ただし、レコードは消耗品。どんなに大切に扱っても何度も聴けばすり減ってしまう。とくに当時の私がもっていた安物のプレーヤーではなおさらだ。最後はとても聴くに堪えられるものではなくなって、そのうちにどこかに消え失せた。

この演奏をまた聴きたいと思っていたらCDが出ていたので2000年頃に買った。ただ、CDで聴いた演奏はレコードで聴いたものとは全く別のもののような気がした(もちろん同じ演奏である)。ウィーンフィルよりもケルテスの荒々しさのほうが勝っていて暴力的だ(それはそれでよい演奏なのだが)。微妙なリズムの不揃いまでしっかり耳に入ってくる。それで、LP盤をどうしてももう一度聴きたくなったのが今回入手した理由である。LP盤は、やはり私が高校生の頃聴いた印象と変わらなかった。

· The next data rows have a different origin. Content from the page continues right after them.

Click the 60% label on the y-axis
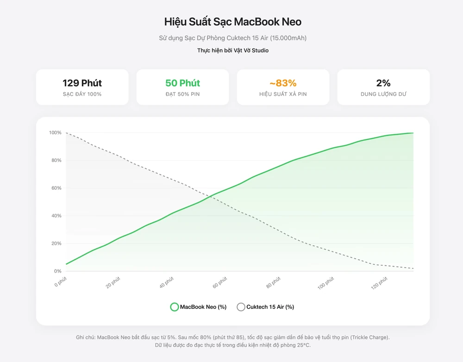 (x=56, y=188)
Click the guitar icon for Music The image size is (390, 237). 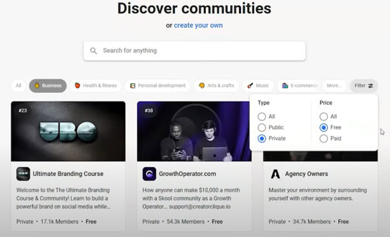250,86
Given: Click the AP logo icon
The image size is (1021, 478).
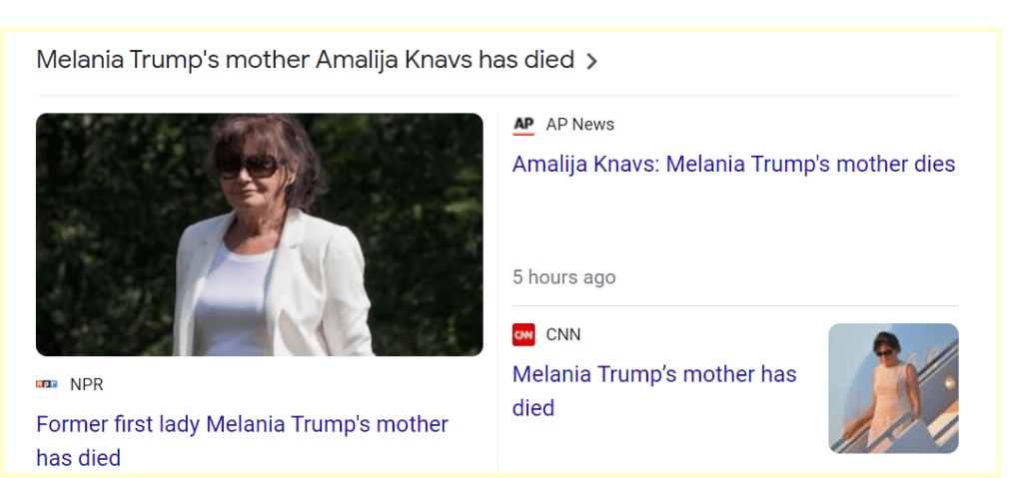Looking at the screenshot, I should tap(523, 125).
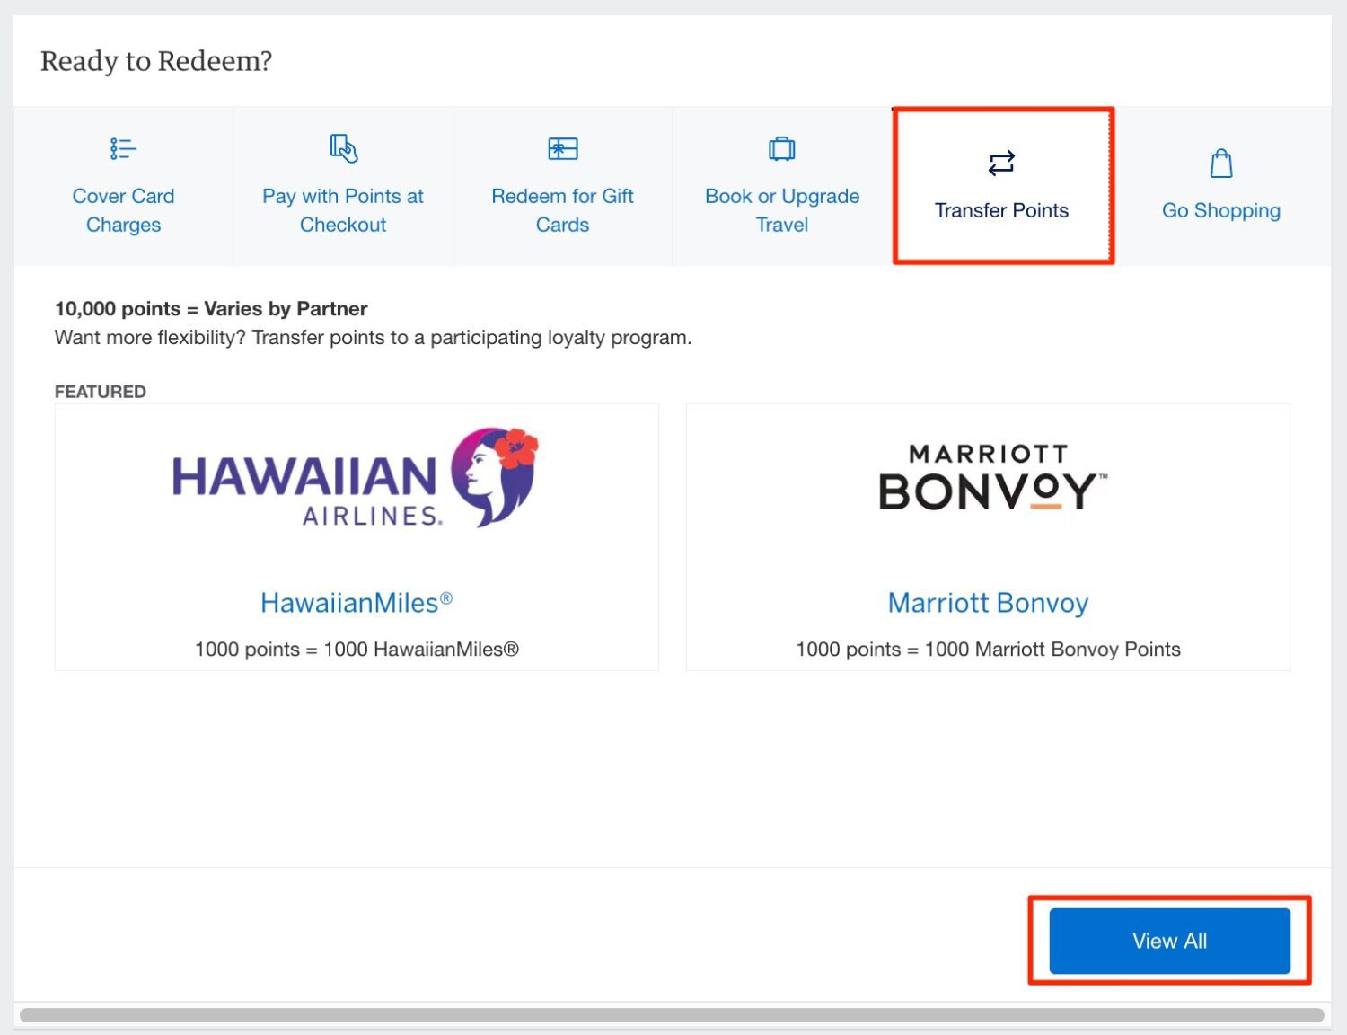
Task: Click the Ready to Redeem heading
Action: coord(154,60)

LPとCDでなぜこんなに違うのか。もちろんCDのほうが高音域をきちんと再生できる。しかしそれ以上にレコード録音そのものの特徴ではないかとも思われる。

よく知られているように、音楽の低音を再生するには高音よりも大きなエネルギーが必要になる。レコードの溝に高音と低音をそのまままのレベルで刻むと低音は振幅の大きな波形を刻まなければならないので再生すると針飛びしてしまう。それで、あらかじめ高音は大きめに低音になるほど小さくしてレコード盤に刻んでおく。そして再生の時に低音を大きく高音を小さくして元のバランスにもどす。この元のバランスに戻すのがPhonoイコライザーだ。この高音を大きく低音を小さく録音するためのレコード会社の統一規格がRIAA曲線と呼ばれるものだ。ただ、統一規格と言っても、実はレコード会社によって微妙な違いがあったのではないだろうか。レコード・レーベルによる響きの違いは高校生の頃からなんとなく感じていた。演奏者のほうも、そういう録音の特性というのを意識していたのかもしれない。当時のレコードの批評には、録音の良し悪しについてもよく書かれていた。このレコードにも宇野功芳が「レコードとしての録音のよさも、特筆に値します」と書いている。

ただ、演奏で一つ残念なことがある。スコアを見ながら聴くとすぐわかるのだが、第1楽章の提示部には繰り返しがあり、その最後の4小節は第1括弧でくくられている。そして第1括弧と第2括弧はまったく違う音である。この当時までは第1括弧を演奏せずに第2括弧へ行くのが普通だったようだが、このレコードも同じだ。しかしこうやると作曲家の残した譜面の1部が省略されることになる。だから、後に省略のない演奏を聴いた時は衝撃的だった。私は、少なくとも第1括弧、第2括弧が異なる時には繰り返しを省略すべきではないと思う(近年は繰り返しのある演奏も増えてきた)。

というわけで、このレコード1枚でいろいろなことが考えられる。